───── Records ─────
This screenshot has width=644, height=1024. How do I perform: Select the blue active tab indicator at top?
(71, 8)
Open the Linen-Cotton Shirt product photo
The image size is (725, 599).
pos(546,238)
─────
───── Records ─────
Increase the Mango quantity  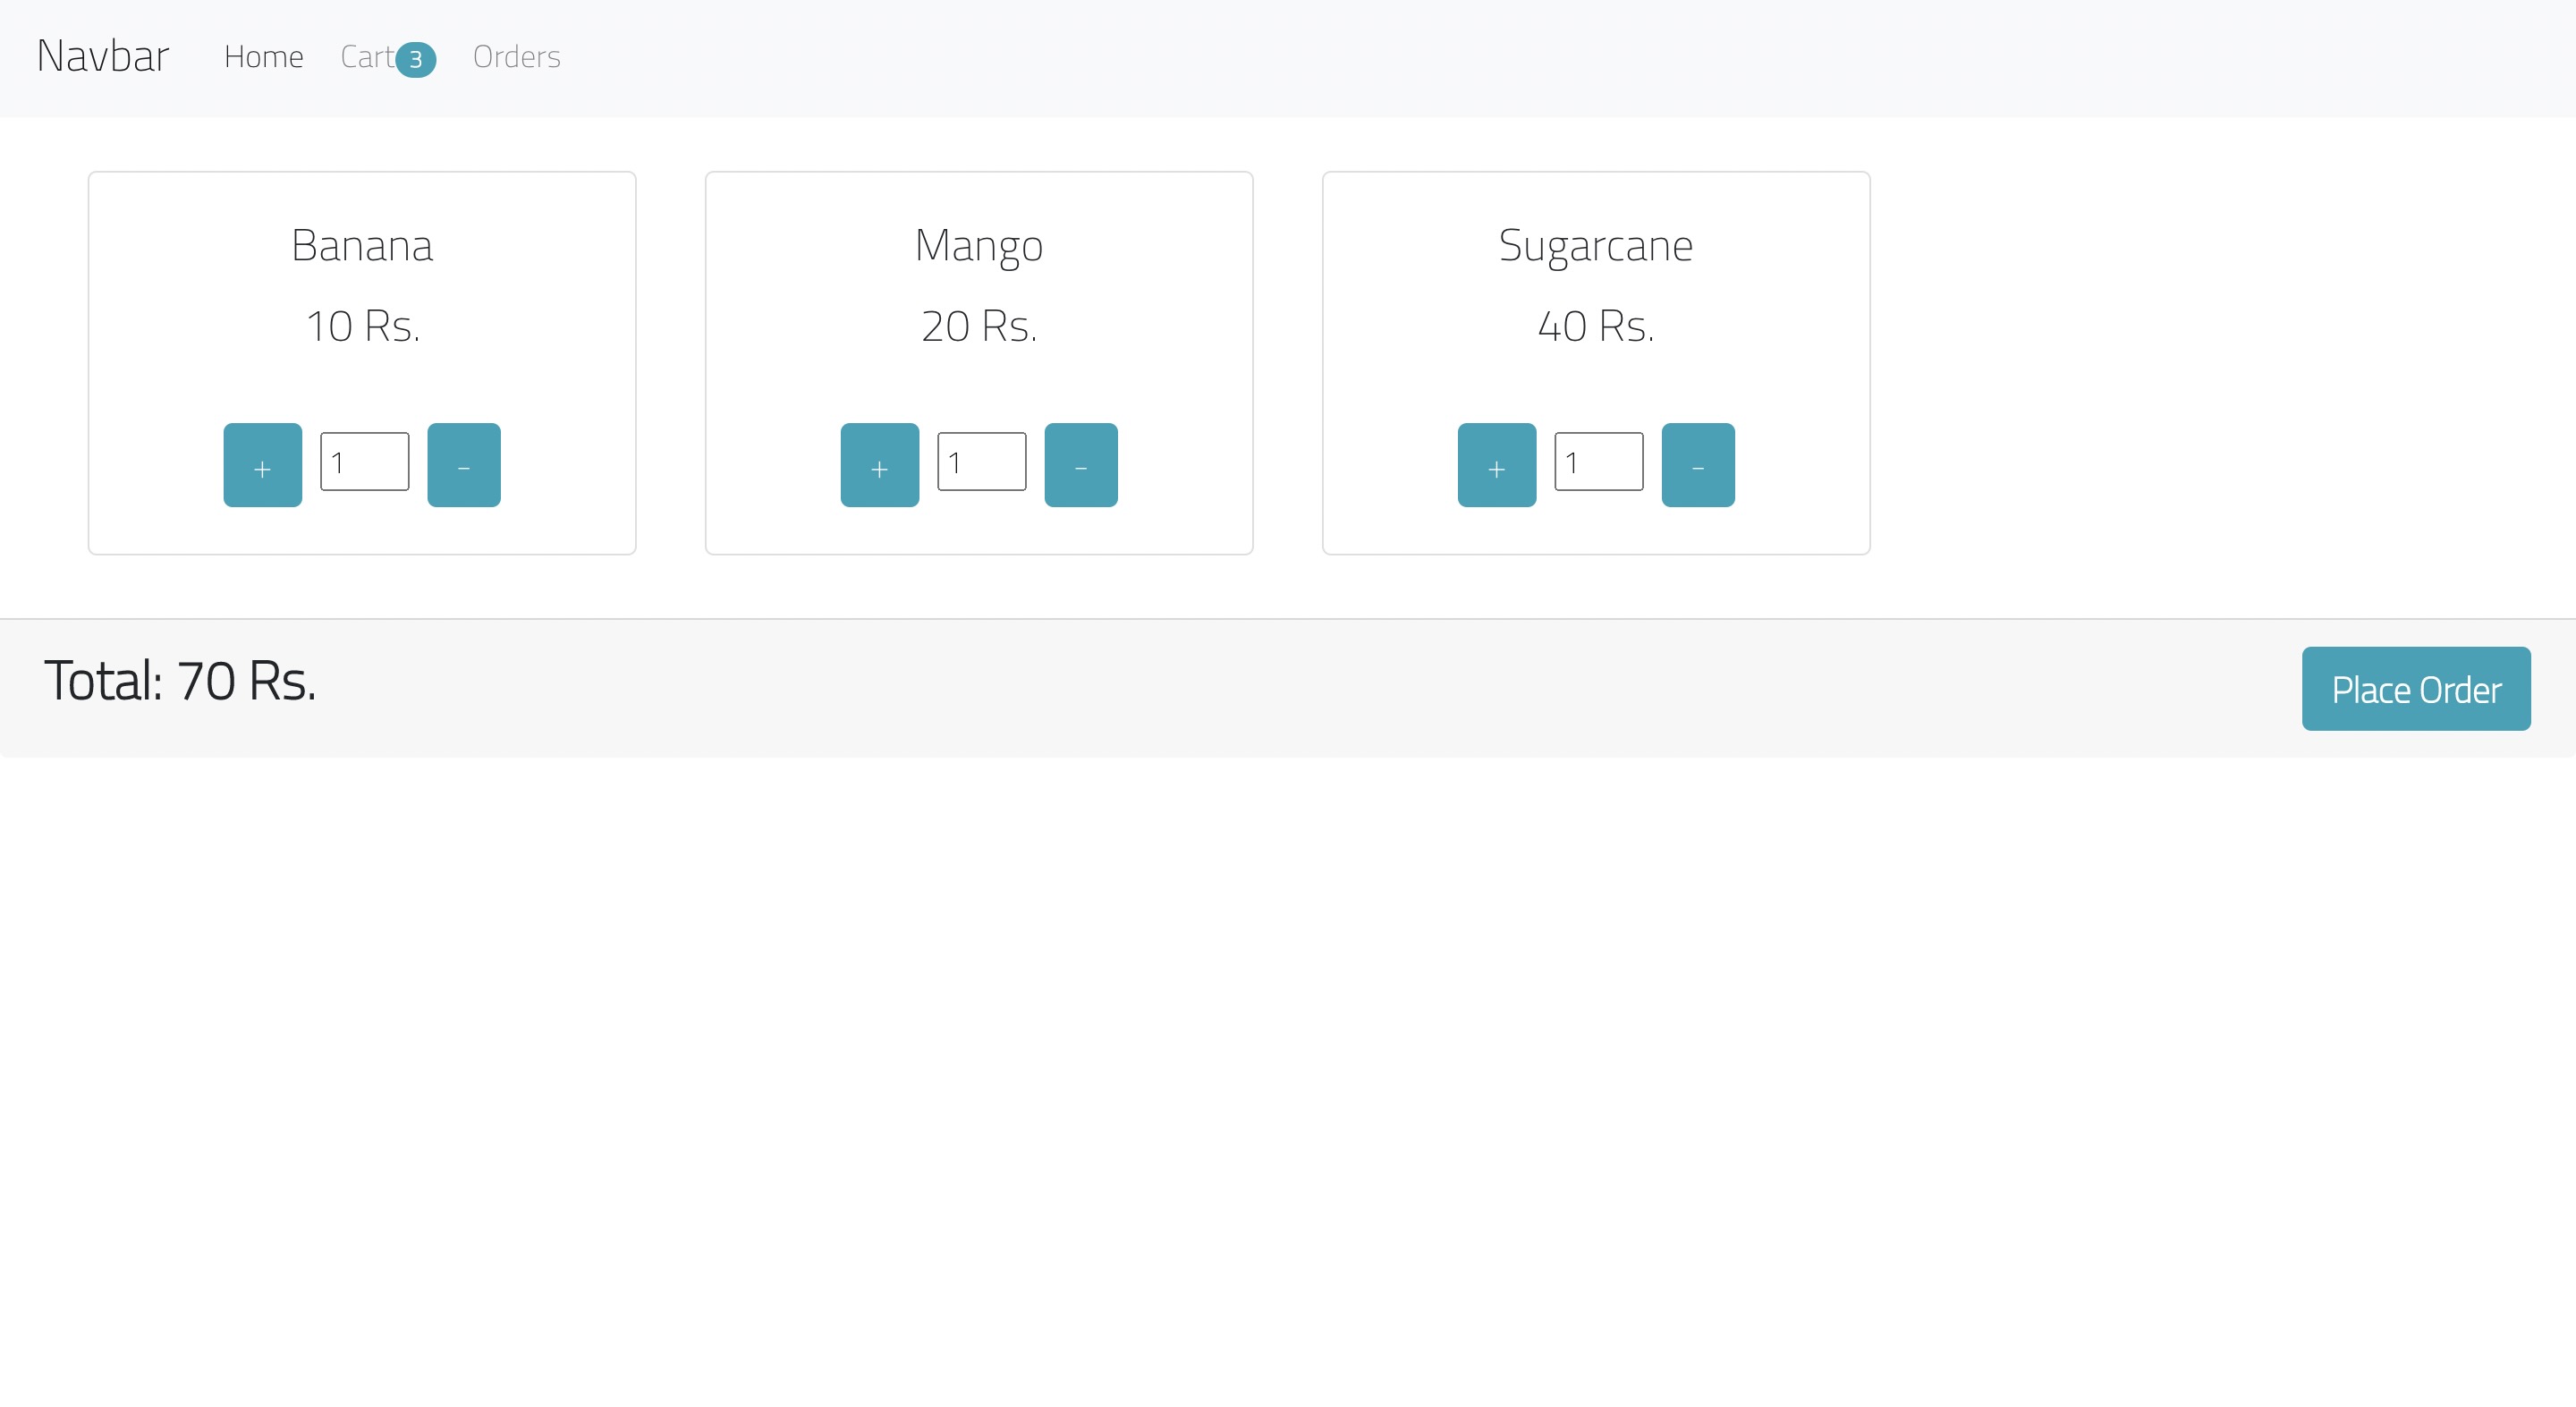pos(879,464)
─────
───── Records ─────
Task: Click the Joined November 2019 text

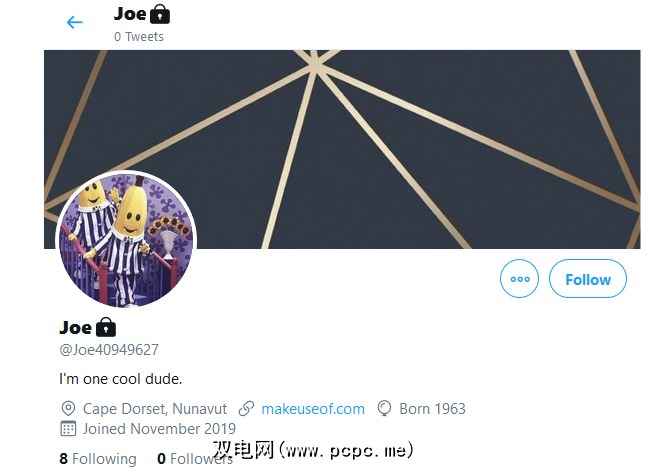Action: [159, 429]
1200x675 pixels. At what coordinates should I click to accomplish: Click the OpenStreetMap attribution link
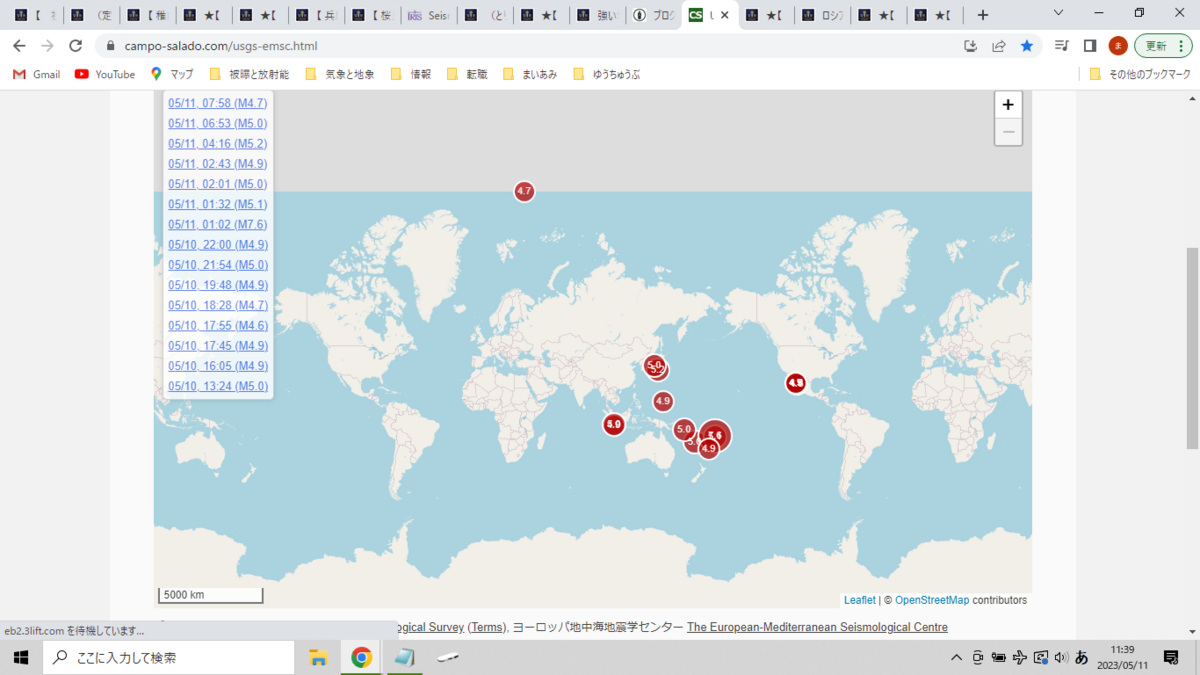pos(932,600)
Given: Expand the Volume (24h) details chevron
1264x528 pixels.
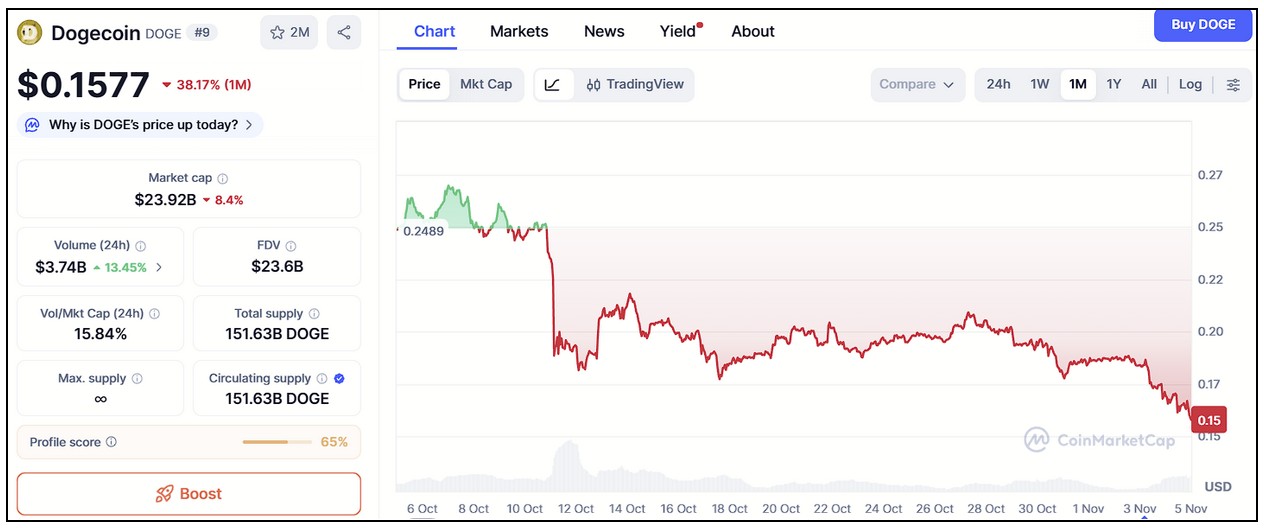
─────
Problem to solve - The data above holds the lines to copy: start at the one with "1200x675 pixels. At", stop at the one with "1264x528 pixels.", include both, copy them exactly without pictures, and copy nothing else.

Reply to the exercise -
1200x675 pixels. At what coordinates should I click to accomplish: Click the OpenStreetMap attribution link
pos(932,600)
Given: Expand the Volume (24h) details chevron
1264x528 pixels.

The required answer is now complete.